▸ **DESCRIPTION OF THE TASK**:
Your copy of the entries below should hold exactly the lines from the one containing "Click the OK button" to the one containing "Image resolution: width=1193", inclusive, and no pictures.

▸ **DATA TO EXAMINE**:
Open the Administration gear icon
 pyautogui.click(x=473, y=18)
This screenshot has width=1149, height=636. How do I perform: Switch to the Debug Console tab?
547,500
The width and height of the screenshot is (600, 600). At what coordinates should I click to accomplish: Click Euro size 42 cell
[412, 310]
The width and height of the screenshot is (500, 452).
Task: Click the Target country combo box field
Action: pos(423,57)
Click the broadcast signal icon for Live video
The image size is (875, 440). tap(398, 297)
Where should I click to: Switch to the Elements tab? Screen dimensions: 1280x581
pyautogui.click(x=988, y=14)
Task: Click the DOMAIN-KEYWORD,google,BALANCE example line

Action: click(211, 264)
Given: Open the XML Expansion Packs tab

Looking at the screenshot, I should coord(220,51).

---

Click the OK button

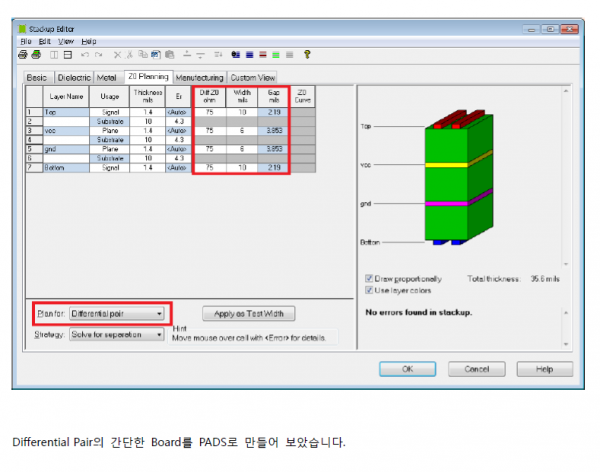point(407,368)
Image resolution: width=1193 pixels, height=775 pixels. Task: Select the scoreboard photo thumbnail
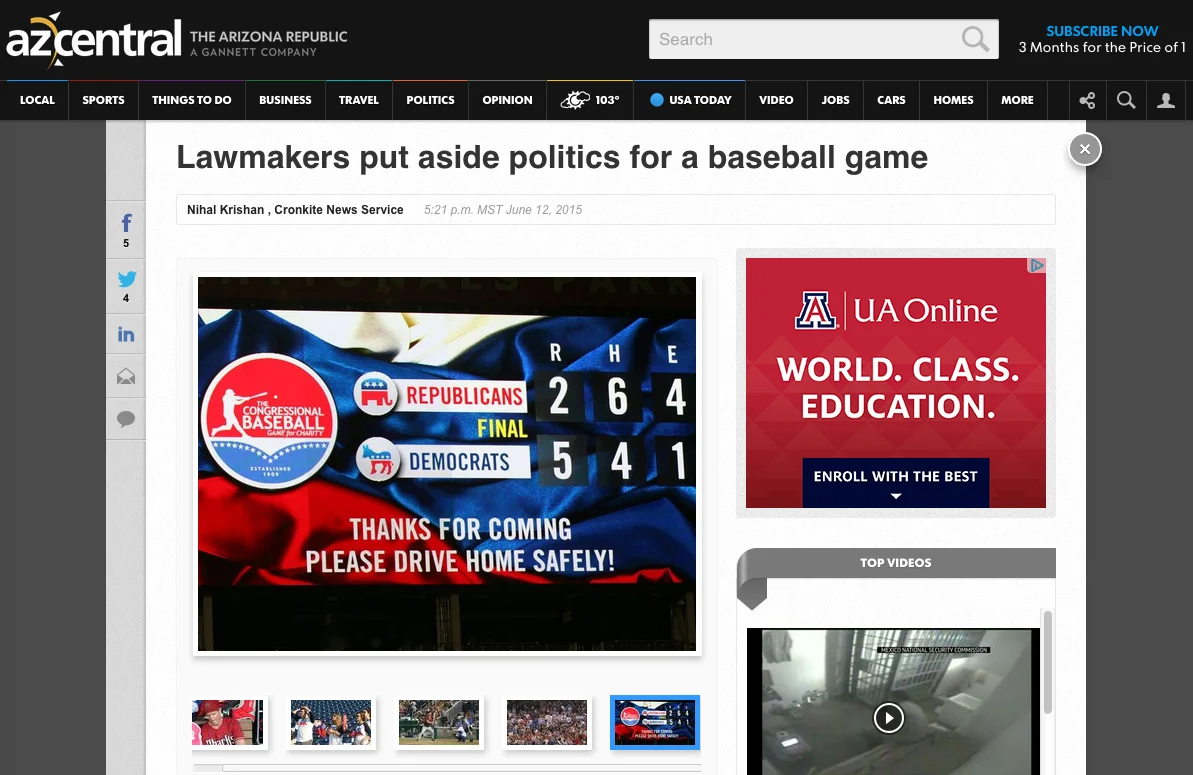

▸ **SOLUTION TO THIS PROBLEM**:
Click the OK button

point(407,368)
Image resolution: width=1193 pixels, height=775 pixels. Task: Select the scoreboard photo thumbnail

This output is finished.